Earlier this month, we mentioned that Hogan & Hartson and London-based Lovells were in “early stages of merger talks.”
Today brings the news that the firms are in “advanced talks to merge,” according to Nathan Koppel of the Wall Street Journal. But it’s not a done deal yet:
One of the biggest challenges to a Hogan/Lovells deal, lawyers say, will be marrying the firm’s contrasting styles. Hogan is considered relatively hard charging, paying partners based on how much business they bring in. Lovells take a more genteel approach, compensating partners based largely on their seniority.
UPDATE: Bruce MacEwen, who thinks that “this deal makes superb sense,” has a detailed analysis over at Adam Smith, Esq. (gavel bang: commenter).
A memo from Hogan head Warren Gorrell, plus selected comments from our prior post — we read the comments, so you don’t have to! — after the jump.
The following internal memo was posted as comment 59:
To: All Associates and Support Staff
From: Warren Gorrell
Date: October 8, 2009
Re: Press Reports
Over the past several months, we have been exploring various strategic opportunities that the firm might pursue, including some discussions with a small number of other firms. By their very nature these discussions have been kept confidential.
We have just learned that reports of ongoing discussions have reached the press and there will be an article in a London-based publication, Legal Week, speculating on what we are doing and linking us to London-based firm Lovells. There also may be an article in The American Lawyer since they are affiliated with Legal Week.
Until we have something definitive to say, we are not going to comment further since our discussions may not result in anything concrete happening. If the situation changes and there is a significant development to report, I will let you know.

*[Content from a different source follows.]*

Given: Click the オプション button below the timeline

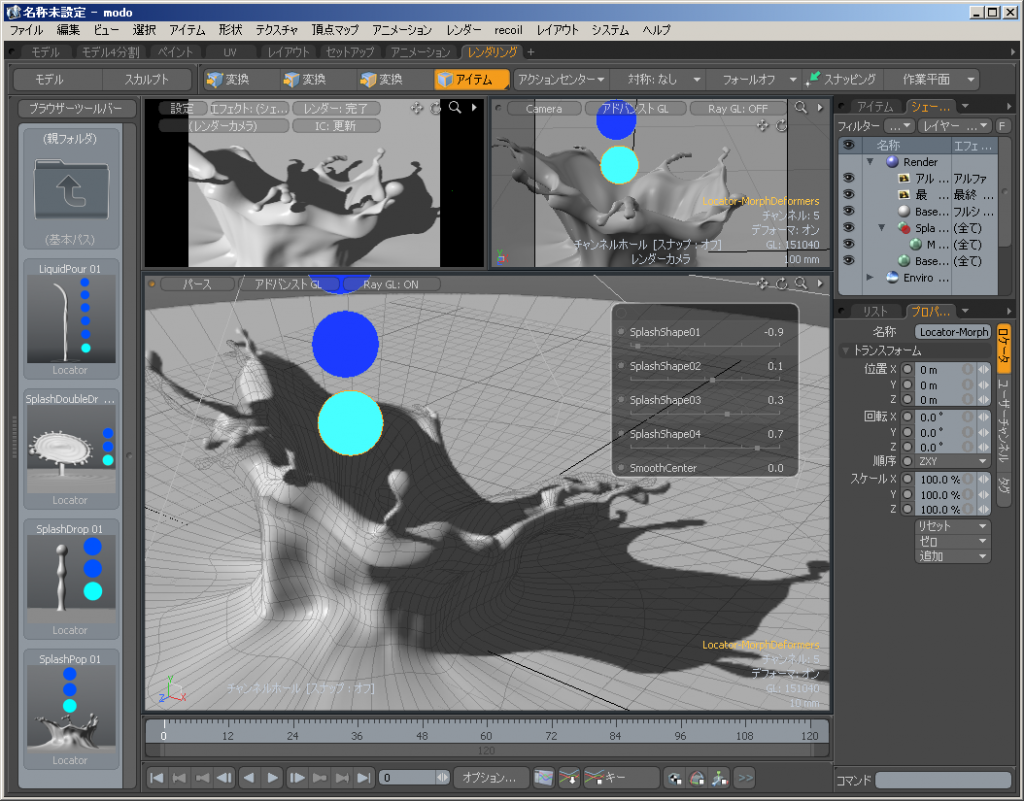Looking at the screenshot, I should (x=491, y=777).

The memo basically confirms the talks but doesn’t say a heck of a lot. More revealing are some of the comments from our earlier post. Some of them expressed support for the merger, while others — perhaps the majority — sounded more pessimistic notes.
Please note that these represent the opinions of the commenters; your editors have not verified them independently. So take them with the proverbial grain of salt.
12 – Bad idea. Bad, bad idea. These two firms have nothing in common. Any merger will decrease efficiency rather than increase it. And if they’re thinking about diversifying, is NOW the time to do it? Diversifying in boom times = good because you’re preparing for bust times. Diversifying in bust times = retarded because, while you may be getting a “deal,” you’re getting a deal on what is predominantly crap.
19 – Well, I guess this possible merger explains why Hogan & Hartson has been firing people across the firm under the guise of “performance reviews.” They are such an elite law firm that they have never, never in their entire history laid off attorneys (yes, this line is something they like to toot their horn about).
Hogan is trying to make Lovells believe their numbers are strong. Why in the world Lovells would want anything to do with Hogan & Hartson is beyond me – the firm is a dog with fleas. That will be Lovells’ undoing if they move forward.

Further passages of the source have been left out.